Task to carry out:
Can you arrange all the data below as a numbered list, leaving out any blank lines?

* Start Data listing *

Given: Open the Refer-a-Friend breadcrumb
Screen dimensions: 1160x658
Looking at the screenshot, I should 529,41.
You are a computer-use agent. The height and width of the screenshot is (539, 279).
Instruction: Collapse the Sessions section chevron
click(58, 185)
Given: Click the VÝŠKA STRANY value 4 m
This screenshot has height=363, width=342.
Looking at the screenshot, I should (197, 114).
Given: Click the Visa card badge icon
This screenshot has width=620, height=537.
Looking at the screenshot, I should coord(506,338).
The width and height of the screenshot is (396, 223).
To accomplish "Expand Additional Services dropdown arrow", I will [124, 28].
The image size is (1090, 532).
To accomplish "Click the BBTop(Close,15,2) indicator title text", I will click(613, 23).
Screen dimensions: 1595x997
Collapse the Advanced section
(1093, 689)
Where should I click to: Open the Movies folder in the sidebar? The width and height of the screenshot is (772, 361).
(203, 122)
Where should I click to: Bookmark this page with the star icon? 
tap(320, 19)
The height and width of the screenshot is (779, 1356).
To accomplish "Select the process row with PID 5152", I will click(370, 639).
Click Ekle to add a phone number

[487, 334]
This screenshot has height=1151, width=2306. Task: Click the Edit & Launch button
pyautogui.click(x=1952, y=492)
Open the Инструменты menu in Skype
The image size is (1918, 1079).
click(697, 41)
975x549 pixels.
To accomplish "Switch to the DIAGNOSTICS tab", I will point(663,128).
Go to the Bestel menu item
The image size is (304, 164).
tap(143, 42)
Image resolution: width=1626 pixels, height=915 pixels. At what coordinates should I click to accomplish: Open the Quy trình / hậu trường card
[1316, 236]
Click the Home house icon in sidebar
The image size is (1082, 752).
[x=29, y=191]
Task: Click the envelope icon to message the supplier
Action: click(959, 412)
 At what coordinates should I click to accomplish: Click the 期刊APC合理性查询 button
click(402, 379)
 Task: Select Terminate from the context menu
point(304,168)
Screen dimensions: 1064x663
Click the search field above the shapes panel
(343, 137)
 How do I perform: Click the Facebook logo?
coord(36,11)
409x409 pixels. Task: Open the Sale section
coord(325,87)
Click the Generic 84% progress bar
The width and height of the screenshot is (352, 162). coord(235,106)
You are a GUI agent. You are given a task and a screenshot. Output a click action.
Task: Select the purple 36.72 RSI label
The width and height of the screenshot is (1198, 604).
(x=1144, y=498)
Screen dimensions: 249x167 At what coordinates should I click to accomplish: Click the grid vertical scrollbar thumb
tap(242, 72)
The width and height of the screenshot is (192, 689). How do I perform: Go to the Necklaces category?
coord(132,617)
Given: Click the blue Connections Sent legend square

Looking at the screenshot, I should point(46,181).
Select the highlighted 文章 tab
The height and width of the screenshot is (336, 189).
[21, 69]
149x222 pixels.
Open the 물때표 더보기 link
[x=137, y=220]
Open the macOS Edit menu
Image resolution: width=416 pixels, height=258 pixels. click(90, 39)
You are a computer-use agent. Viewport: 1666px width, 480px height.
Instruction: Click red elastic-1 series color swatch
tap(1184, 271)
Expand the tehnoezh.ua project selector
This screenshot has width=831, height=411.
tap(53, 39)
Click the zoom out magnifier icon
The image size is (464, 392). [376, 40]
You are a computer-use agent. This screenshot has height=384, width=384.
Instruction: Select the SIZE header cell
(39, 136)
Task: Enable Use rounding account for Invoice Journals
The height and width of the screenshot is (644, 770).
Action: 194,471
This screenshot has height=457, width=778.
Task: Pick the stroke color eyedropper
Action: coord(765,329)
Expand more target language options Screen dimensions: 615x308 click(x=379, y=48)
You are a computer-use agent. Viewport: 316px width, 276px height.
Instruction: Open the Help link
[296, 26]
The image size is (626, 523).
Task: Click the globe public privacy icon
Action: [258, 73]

* End Data listing *

Output for this exercise:
1. Given: Open the Refer-a-Friend breadcrumb
2. Screen dimensions: 1160x658
3. Looking at the screenshot, I should 529,41.
4. You are a computer-use agent. The height and width of the screenshot is (539, 279).
5. Instruction: Collapse the Sessions section chevron
6. click(58, 185)
7. Given: Click the VÝŠKA STRANY value 4 m
8. This screenshot has height=363, width=342.
9. Looking at the screenshot, I should (197, 114).
10. Given: Click the Visa card badge icon
11. This screenshot has width=620, height=537.
12. Looking at the screenshot, I should coord(506,338).
13. The width and height of the screenshot is (396, 223).
14. To accomplish "Expand Additional Services dropdown arrow", I will [124, 28].
15. The image size is (1090, 532).
16. To accomplish "Click the BBTop(Close,15,2) indicator title text", I will click(613, 23).
17. Screen dimensions: 1595x997
18. Collapse the Advanced section
19. (1093, 689)
20. Where should I click to: Open the Movies folder in the sidebar? The width and height of the screenshot is (772, 361).
21. (203, 122)
22. Where should I click to: Bookmark this page with the star icon? 
23. tap(320, 19)
24. The height and width of the screenshot is (779, 1356).
25. To accomplish "Select the process row with PID 5152", I will click(370, 639).
26. Click Ekle to add a phone number
27. [487, 334]
28. This screenshot has height=1151, width=2306. Task: Click the Edit & Launch button
29. pyautogui.click(x=1952, y=492)
30. Open the Инструменты menu in Skype
31. The image size is (1918, 1079).
32. click(697, 41)
33. 975x549 pixels.
34. To accomplish "Switch to the DIAGNOSTICS tab", I will point(663,128).
35. Go to the Bestel menu item
36. The image size is (304, 164).
37. tap(143, 42)
38. Image resolution: width=1626 pixels, height=915 pixels. At what coordinates should I click to accomplish: Open the Quy trình / hậu trường card
39. [1316, 236]
40. Click the Home house icon in sidebar
41. The image size is (1082, 752).
42. [x=29, y=191]
43. Task: Click the envelope icon to message the supplier
44. Action: click(959, 412)
45.  At what coordinates should I click to accomplish: Click the 期刊APC合理性查询 button
46. click(402, 379)
47.  Task: Select Terminate from the context menu
48. point(304,168)
49. Screen dimensions: 1064x663
50. Click the search field above the shapes panel
51. (343, 137)
52.  How do I perform: Click the Facebook logo?
53. coord(36,11)
54. 409x409 pixels. Task: Open the Sale section
55. coord(325,87)
56. Click the Generic 84% progress bar
57. The width and height of the screenshot is (352, 162). coord(235,106)
58. You are a GUI agent. You are given a task and a screenshot. Output a click action.
59. Task: Select the purple 36.72 RSI label
60. The width and height of the screenshot is (1198, 604).
61. (x=1144, y=498)
62. Screen dimensions: 249x167 At what coordinates should I click to accomplish: Click the grid vertical scrollbar thumb
63. tap(242, 72)
64. The width and height of the screenshot is (192, 689). How do I perform: Go to the Necklaces category?
65. coord(132,617)
66. Given: Click the blue Connections Sent legend square
67. Looking at the screenshot, I should point(46,181).
68. Select the highlighted 文章 tab
69. The height and width of the screenshot is (336, 189).
70. [21, 69]
71. 149x222 pixels.
72. Open the 물때표 더보기 link
73. [x=137, y=220]
74. Open the macOS Edit menu
75. Image resolution: width=416 pixels, height=258 pixels. click(90, 39)
76. You are a computer-use agent. Viewport: 1666px width, 480px height.
77. Instruction: Click red elastic-1 series color swatch
78. tap(1184, 271)
79. Expand the tehnoezh.ua project selector
80. This screenshot has width=831, height=411.
81. tap(53, 39)
82. Click the zoom out magnifier icon
83. The image size is (464, 392). [376, 40]
84. You are a computer-use agent. This screenshot has height=384, width=384.
85. Instruction: Select the SIZE header cell
86. (39, 136)
87. Task: Enable Use rounding account for Invoice Journals
88. The height and width of the screenshot is (644, 770).
89. Action: 194,471
90. This screenshot has height=457, width=778.
91. Task: Pick the stroke color eyedropper
92. Action: coord(765,329)
93. Expand more target language options Screen dimensions: 615x308 click(x=379, y=48)
94. You are a computer-use agent. Viewport: 316px width, 276px height.
95. Instruction: Open the Help link
96. [296, 26]
97. The image size is (626, 523).
98. Task: Click the globe public privacy icon
99. Action: [258, 73]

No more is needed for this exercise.